[TO BE DONE]: Rewrite every line of the listing below, putting "Goal" wherever "Task" appears and keeping everything else the same. Leave out the pictures.

[Start RECORDS FOR THIS EXERCISE]

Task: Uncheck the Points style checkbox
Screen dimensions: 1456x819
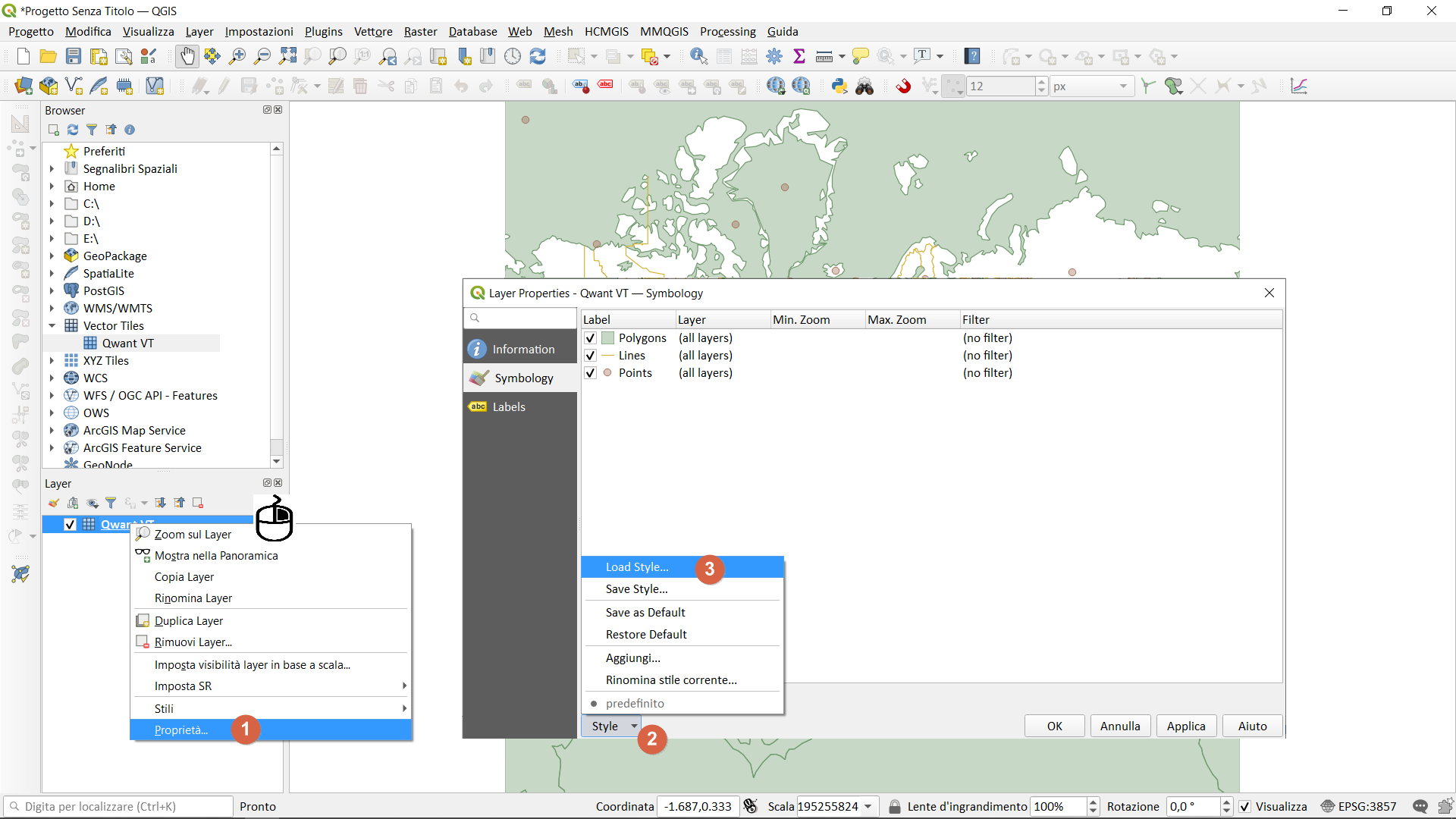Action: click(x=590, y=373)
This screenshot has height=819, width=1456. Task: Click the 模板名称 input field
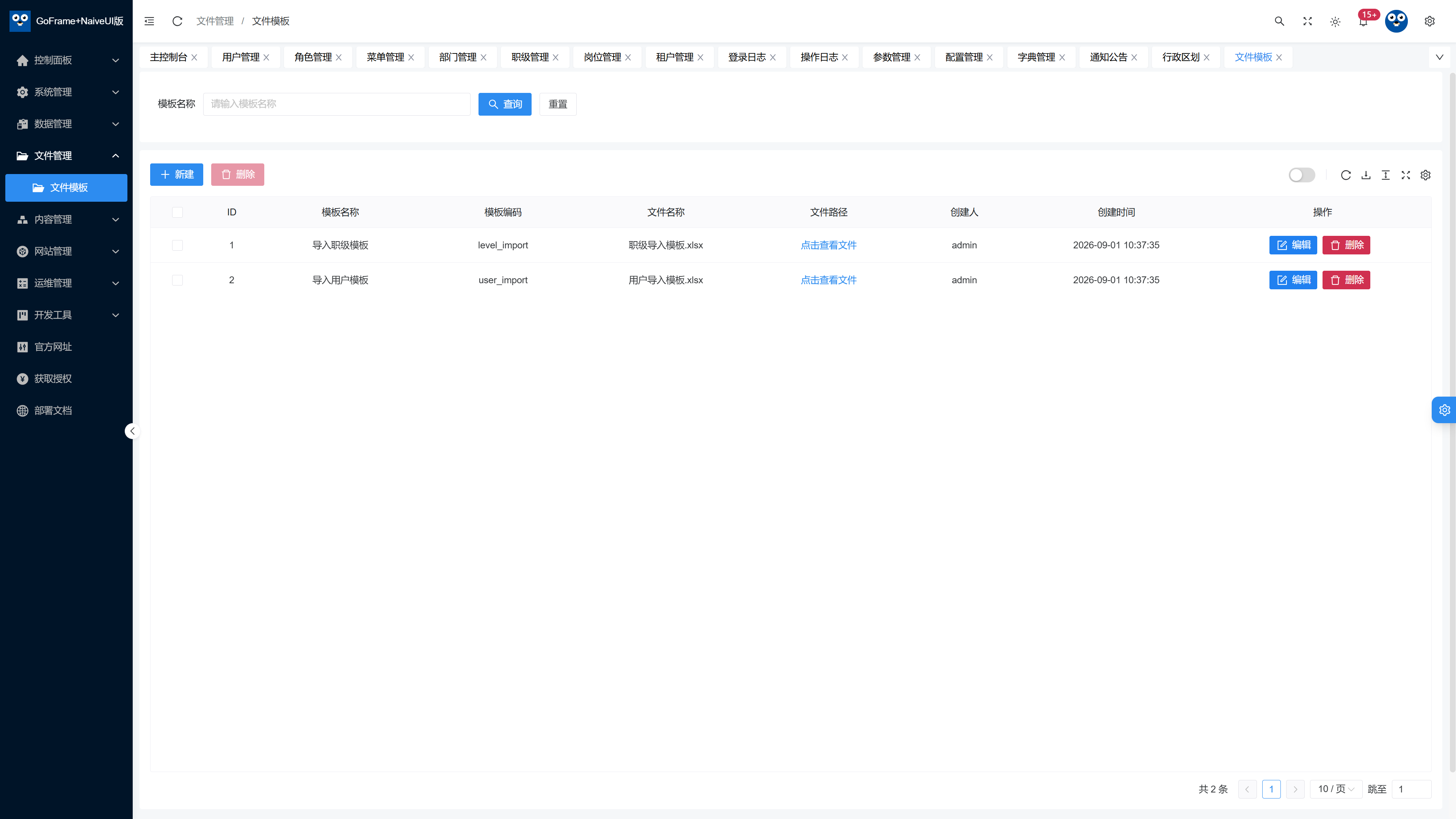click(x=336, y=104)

[End RECORDS FOR THIS EXERCISE]

[RESPONSE TO THE EXERCISE]:
Goal: Uncheck the Points style checkbox
Screen dimensions: 1456x819
Action: click(x=590, y=373)
This screenshot has height=819, width=1456. Goal: Click the 模板名称 input field
click(x=336, y=104)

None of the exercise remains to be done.